## [EXERCISE BRIEF]
Below are some records. Print all of them exactly as they appear.

## [Records from a data collection]
..............................
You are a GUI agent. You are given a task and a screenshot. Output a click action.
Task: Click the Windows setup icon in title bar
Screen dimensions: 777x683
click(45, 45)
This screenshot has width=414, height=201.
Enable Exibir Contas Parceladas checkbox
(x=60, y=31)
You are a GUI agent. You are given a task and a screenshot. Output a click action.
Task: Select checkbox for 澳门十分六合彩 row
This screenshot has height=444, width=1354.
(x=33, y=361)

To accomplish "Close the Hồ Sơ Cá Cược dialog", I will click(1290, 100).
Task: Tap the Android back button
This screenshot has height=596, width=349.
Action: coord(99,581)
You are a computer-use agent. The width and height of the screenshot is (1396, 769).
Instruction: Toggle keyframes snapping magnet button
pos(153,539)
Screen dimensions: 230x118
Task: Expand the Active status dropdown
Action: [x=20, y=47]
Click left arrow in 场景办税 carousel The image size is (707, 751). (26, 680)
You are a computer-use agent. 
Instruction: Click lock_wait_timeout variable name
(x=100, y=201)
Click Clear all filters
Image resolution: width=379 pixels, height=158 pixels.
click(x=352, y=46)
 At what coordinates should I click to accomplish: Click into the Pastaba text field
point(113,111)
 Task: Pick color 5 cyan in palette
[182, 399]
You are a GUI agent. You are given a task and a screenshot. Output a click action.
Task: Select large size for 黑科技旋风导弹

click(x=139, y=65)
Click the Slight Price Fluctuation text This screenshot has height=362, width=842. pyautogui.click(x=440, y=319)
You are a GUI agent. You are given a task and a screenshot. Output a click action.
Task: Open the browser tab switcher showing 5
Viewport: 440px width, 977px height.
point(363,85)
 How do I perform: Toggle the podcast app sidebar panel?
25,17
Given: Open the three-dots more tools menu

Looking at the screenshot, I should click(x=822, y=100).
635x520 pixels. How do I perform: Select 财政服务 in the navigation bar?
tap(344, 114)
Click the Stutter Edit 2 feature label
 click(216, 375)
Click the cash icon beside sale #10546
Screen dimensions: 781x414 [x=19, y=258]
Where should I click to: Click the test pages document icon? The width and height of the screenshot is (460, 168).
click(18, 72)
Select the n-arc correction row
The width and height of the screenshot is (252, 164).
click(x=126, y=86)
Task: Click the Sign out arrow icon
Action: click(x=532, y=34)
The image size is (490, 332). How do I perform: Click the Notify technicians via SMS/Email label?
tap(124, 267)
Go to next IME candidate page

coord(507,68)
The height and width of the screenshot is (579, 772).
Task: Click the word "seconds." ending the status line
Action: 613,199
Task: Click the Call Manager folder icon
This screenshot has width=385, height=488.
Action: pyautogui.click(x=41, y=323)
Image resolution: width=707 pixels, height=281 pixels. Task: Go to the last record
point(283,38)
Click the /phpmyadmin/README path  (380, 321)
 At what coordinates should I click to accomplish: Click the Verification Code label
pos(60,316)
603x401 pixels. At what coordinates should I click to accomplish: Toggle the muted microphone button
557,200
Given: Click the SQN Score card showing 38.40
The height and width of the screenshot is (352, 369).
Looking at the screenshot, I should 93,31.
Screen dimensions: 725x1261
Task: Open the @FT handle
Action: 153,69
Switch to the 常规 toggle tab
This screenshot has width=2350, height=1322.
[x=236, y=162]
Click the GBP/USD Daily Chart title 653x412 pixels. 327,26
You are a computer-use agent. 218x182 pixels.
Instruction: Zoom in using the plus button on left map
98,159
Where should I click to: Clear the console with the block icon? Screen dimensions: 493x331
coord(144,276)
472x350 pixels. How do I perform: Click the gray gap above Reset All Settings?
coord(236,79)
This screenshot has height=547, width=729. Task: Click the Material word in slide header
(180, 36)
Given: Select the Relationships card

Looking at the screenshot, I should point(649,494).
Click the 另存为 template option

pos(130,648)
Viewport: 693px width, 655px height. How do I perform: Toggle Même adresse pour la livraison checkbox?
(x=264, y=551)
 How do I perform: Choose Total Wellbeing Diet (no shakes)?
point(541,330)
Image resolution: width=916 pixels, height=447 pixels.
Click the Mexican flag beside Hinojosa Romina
..............................
## [YOUR SOLUTION]
You are a GUI agent. You are given a task and a screenshot. Output a click action.
Task: Click the Windows setup icon in title bar
Screen dimensions: 777x683
click(45, 45)
This screenshot has width=414, height=201.
Enable Exibir Contas Parceladas checkbox
(x=60, y=31)
You are a GUI agent. You are given a task and a screenshot. Output a click action.
Task: Select checkbox for 澳门十分六合彩 row
This screenshot has height=444, width=1354.
(x=33, y=361)

To accomplish "Close the Hồ Sơ Cá Cược dialog", I will click(1290, 100).
Task: Tap the Android back button
This screenshot has height=596, width=349.
Action: coord(99,581)
You are a computer-use agent. The width and height of the screenshot is (1396, 769).
Instruction: Toggle keyframes snapping magnet button
pos(153,539)
Screen dimensions: 230x118
Task: Expand the Active status dropdown
Action: [x=20, y=47]
Click left arrow in 场景办税 carousel The image size is (707, 751). (26, 680)
You are a computer-use agent. 
Instruction: Click lock_wait_timeout variable name
(x=100, y=201)
Click Clear all filters
Image resolution: width=379 pixels, height=158 pixels.
click(x=352, y=46)
 At what coordinates should I click to accomplish: Click into the Pastaba text field
point(113,111)
 Task: Pick color 5 cyan in palette
[182, 399]
You are a GUI agent. You are given a task and a screenshot. Output a click action.
Task: Select large size for 黑科技旋风导弹

click(x=139, y=65)
Click the Slight Price Fluctuation text This screenshot has height=362, width=842. pyautogui.click(x=440, y=319)
You are a GUI agent. You are given a task and a screenshot. Output a click action.
Task: Open the browser tab switcher showing 5
Viewport: 440px width, 977px height.
point(363,85)
 How do I perform: Toggle the podcast app sidebar panel?
25,17
Given: Open the three-dots more tools menu

Looking at the screenshot, I should click(x=822, y=100).
635x520 pixels. How do I perform: Select 财政服务 in the navigation bar?
tap(344, 114)
Click the Stutter Edit 2 feature label
 click(216, 375)
Click the cash icon beside sale #10546
Screen dimensions: 781x414 [x=19, y=258]
Where should I click to: Click the test pages document icon? The width and height of the screenshot is (460, 168).
click(18, 72)
Select the n-arc correction row
The width and height of the screenshot is (252, 164).
click(x=126, y=86)
Task: Click the Sign out arrow icon
Action: click(x=532, y=34)
The image size is (490, 332). How do I perform: Click the Notify technicians via SMS/Email label?
tap(124, 267)
Go to next IME candidate page

coord(507,68)
The height and width of the screenshot is (579, 772).
Task: Click the word "seconds." ending the status line
Action: 613,199
Task: Click the Call Manager folder icon
This screenshot has width=385, height=488.
Action: pyautogui.click(x=41, y=323)
Image resolution: width=707 pixels, height=281 pixels. Task: Go to the last record
point(283,38)
Click the /phpmyadmin/README path  (380, 321)
 At what coordinates should I click to accomplish: Click the Verification Code label
pos(60,316)
603x401 pixels. At what coordinates should I click to accomplish: Toggle the muted microphone button
557,200
Given: Click the SQN Score card showing 38.40
The height and width of the screenshot is (352, 369).
Looking at the screenshot, I should 93,31.
Screen dimensions: 725x1261
Task: Open the @FT handle
Action: 153,69
Switch to the 常规 toggle tab
This screenshot has width=2350, height=1322.
[x=236, y=162]
Click the GBP/USD Daily Chart title 653x412 pixels. 327,26
You are a computer-use agent. 218x182 pixels.
Instruction: Zoom in using the plus button on left map
98,159
Where should I click to: Clear the console with the block icon? Screen dimensions: 493x331
coord(144,276)
472x350 pixels. How do I perform: Click the gray gap above Reset All Settings?
coord(236,79)
This screenshot has height=547, width=729. Task: Click the Material word in slide header
(180, 36)
Given: Select the Relationships card

Looking at the screenshot, I should point(649,494).
Click the 另存为 template option

pos(130,648)
Viewport: 693px width, 655px height. How do I perform: Toggle Même adresse pour la livraison checkbox?
(x=264, y=551)
 How do I perform: Choose Total Wellbeing Diet (no shakes)?
point(541,330)
Image resolution: width=916 pixels, height=447 pixels.
Click the Mexican flag beside Hinojosa Romina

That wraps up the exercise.